Muchas y también muchos no sabréis que narices es eso. Tengo que confesar que yo tampoco lo había oído en mi vida. Pero fue probarlas y se quedó grabado en mi subconsciente, para toda la vida.
La receta está adaptada de Nigella Lawson (una diosa en repostería, con un montón de libros dedicados a la creatividad en los postres) os recomiendo que le echeis un ojo a alguno de sus libros, dan ganas de rebañar hasta las fotos.
Tened en cuenta que esta receta está hecha para unas minis pavlovas de un tamaño aproximado de unos 10 centimetros de diametro. Pero que perfectamente la podeis hacer tipo tarta, es decir con un diametro muy superior. Pero a mi me gusta más en tamaño pequeño, porque así me puedo llevar una al trabajo, otra para media tarde, o para regalar a un familiar o amigo. Con el otro tamaño tiene que cortarla y ya no queda tan bonita la presencia (aunque el sabor es el mismo) ainnns y que sabor......
Vale no me enrollo más hay va la receta (recordar para 12-14 minis tartitas:
- Para el merengue
- 4 claras de huevo L
- 1/2 cucharadita de cremor tartaro (o una pizca de sal, si no teneis cremor)
- 250 gramos de azúcar glass (siempre tamizada)
- 2 cucharaditas de harina de maiz (la maizena de toda la vida)
- 1 cucharadita de extracto de vainilla
- Para la nata
- 375 ml de nata para montar (bien fria)
- 1 y 1/2 cucharadita de vainilla
- Para decorar
- Frambuesas, Fresas, Moras, Arandanos, Kiwis (o cualquier fruta que os guste)
Ahora la Preparación:
- Precalentar el horno a 180ºC. Y ponemos un rectángulo de papel vegetal en nuestra bandeja de horno.
- Comenzamos haciendo el merengue. Batimos las claras con el cremor tartaro (o una pizca de sal) hasta que se forme picos firmes pero no muy rigidos.

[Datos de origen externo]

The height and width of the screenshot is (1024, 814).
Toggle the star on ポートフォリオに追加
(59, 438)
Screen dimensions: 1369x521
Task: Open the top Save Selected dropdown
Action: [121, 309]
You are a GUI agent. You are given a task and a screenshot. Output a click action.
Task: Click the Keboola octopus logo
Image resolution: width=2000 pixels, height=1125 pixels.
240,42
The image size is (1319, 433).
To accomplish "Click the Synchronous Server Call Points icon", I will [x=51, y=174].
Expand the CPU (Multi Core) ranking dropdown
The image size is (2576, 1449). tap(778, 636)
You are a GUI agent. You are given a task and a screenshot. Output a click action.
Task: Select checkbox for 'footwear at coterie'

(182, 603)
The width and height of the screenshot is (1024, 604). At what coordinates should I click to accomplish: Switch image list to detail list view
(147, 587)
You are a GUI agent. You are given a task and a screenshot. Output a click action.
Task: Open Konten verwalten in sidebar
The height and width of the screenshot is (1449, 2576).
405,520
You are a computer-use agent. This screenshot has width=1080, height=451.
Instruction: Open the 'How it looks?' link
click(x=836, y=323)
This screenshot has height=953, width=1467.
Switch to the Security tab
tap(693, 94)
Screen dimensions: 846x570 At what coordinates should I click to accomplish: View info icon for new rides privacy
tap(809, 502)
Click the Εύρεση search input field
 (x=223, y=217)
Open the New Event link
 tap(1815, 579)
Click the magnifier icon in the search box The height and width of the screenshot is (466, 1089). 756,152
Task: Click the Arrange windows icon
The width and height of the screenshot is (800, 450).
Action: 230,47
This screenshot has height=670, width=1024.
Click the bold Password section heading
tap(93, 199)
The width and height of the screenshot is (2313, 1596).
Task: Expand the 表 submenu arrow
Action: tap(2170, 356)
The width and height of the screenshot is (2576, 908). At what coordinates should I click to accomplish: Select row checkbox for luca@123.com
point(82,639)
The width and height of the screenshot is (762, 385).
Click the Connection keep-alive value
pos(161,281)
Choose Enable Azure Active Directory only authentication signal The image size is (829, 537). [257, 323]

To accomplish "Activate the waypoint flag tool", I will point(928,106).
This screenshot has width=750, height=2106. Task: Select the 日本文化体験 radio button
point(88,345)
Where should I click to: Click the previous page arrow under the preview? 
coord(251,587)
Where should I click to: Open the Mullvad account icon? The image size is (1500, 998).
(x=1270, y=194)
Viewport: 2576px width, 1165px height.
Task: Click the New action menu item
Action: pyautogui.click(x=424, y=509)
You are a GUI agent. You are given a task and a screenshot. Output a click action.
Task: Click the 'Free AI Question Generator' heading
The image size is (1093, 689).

- En este punto comenzamos a añadir el azúcar poco a poco mientras vamos batiendo a una velocidad media con nuestras varillas hasta conseguir un merengue super brillante y blanquito.
- Cuando ya tenemos todo el azúcar incorporado, anadiremos la harina de maiz y la vainilla y volvemos a batir de nuevo hasta que se integren en el merengue.
- Una vez que veamos que ha alcanzado el punto de firmeza, que haga que el merengue se quede en las varillas sin caerse. ¡¡ Ya lo tenemos!!
- Lo metemos en una manga pastelera con una boquilla lisa (como la 1A de Wilton) o simplemente cortando la punta de la manga.
- Vamos haciendo circulos de unos 10 centimetros de diametro con el merengue sobre el papel vegetal. Hay que dejar espacio entre unos y otros porque con el calor se inflan.
- Bajamos la temperatura del horno a 150º C, y hornemos durante 30 minutos. Una vez hayan pasado ese tiempo, apagamos el horno y dejamos la bandeja dentro otra media hora más.
- La sacamos después de ese tiempo, y dejamos unos 3 minutos en la bandejas antes de pasarlas a la rejilla para que se terminen de enfriar.
Mientras esto pasa, nosotras montamos la nata.
- En la batidora comenzamos a montar la nata, y cuando esté a punto de montar por completo añadiremos la vainilla y continuamos hasta que esté del todo lista.
Ahora ya tan solo nos queda coger una cuchara grande y echar la nata encima de las tartitas, a discreción sin miramientos, lo bonito es que no sean todas iguales, aquí la imperfección es lo más interesante. Para terminar lo decoramos con la fruta fresca que más nos guste.
Un consejo las que no vayáis a consumir. A la nevera (que llevan nata y se ponen malas a temperatura ambiente de un día para otro)
Un consejo, yo lo que suelo hacer es más cantidad de tartitas y las guardo en cajas metálicas así cuando de apetece comer solo tengo que montar la nata y añadir la fruta. Siempre las tengo de esta manera para consumir. Si haria mucha cantidad en la nevera aguantan bien 2-3 días, pero no más al llevar la nata.